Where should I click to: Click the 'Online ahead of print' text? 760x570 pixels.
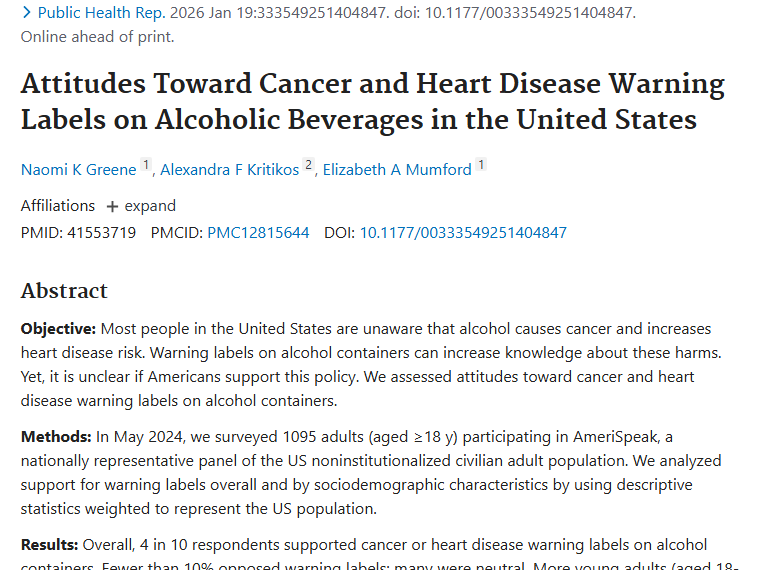(97, 37)
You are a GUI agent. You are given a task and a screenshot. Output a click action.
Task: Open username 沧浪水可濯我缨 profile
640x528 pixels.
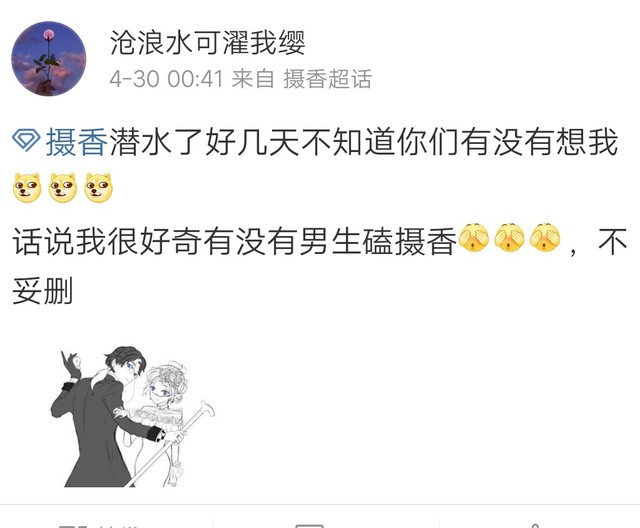point(208,42)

* **The task**:
The task calls for repeating each line above exactly while excluding the pictures.

* **Response area**:
Where should I click to: Click the 'Online ahead of print' text? 760x570 pixels.
(97, 37)
You are a GUI agent. You are given a task and a screenshot. Output a click action.
Task: Open username 沧浪水可濯我缨 profile
640x528 pixels.
point(208,42)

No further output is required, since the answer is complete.